GIVEN INFORMATION:
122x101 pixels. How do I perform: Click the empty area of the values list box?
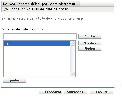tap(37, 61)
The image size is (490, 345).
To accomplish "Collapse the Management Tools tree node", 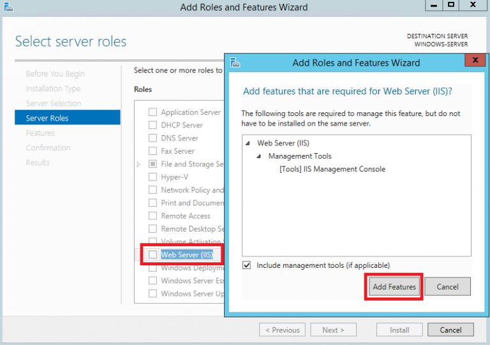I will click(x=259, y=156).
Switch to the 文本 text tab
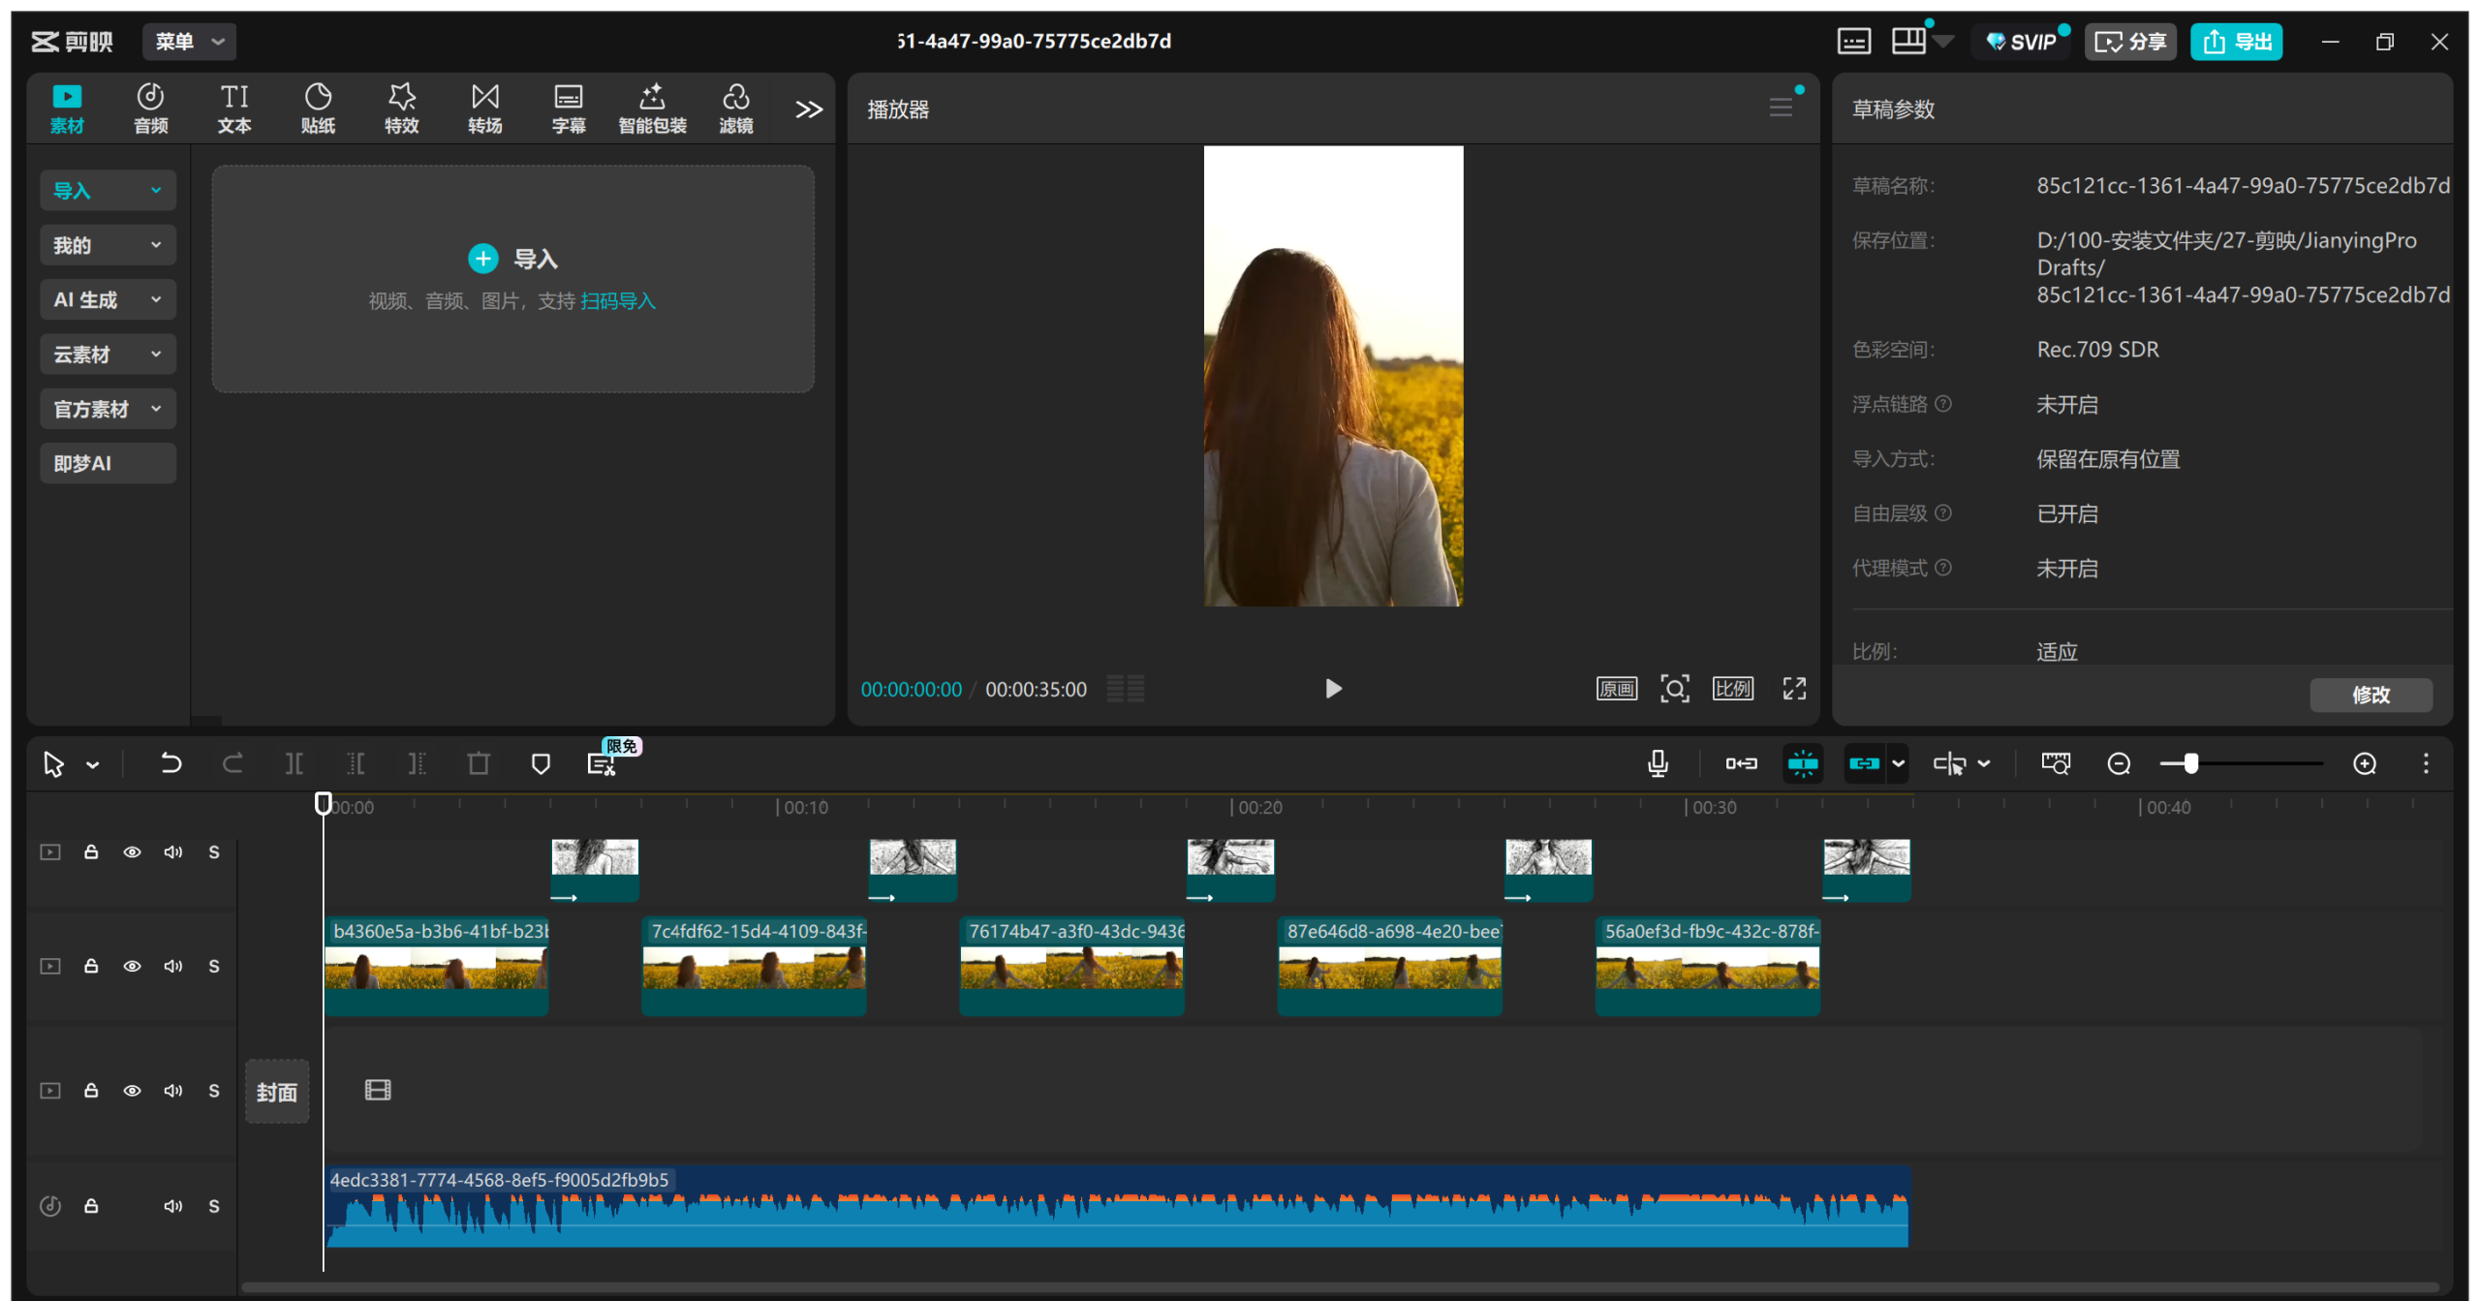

WORK TO COMPLETE: Gather every line of the rows above that contains the word "perform".

REPLY:
122x101 pixels. How do I perform: Click the empty area of the values list box?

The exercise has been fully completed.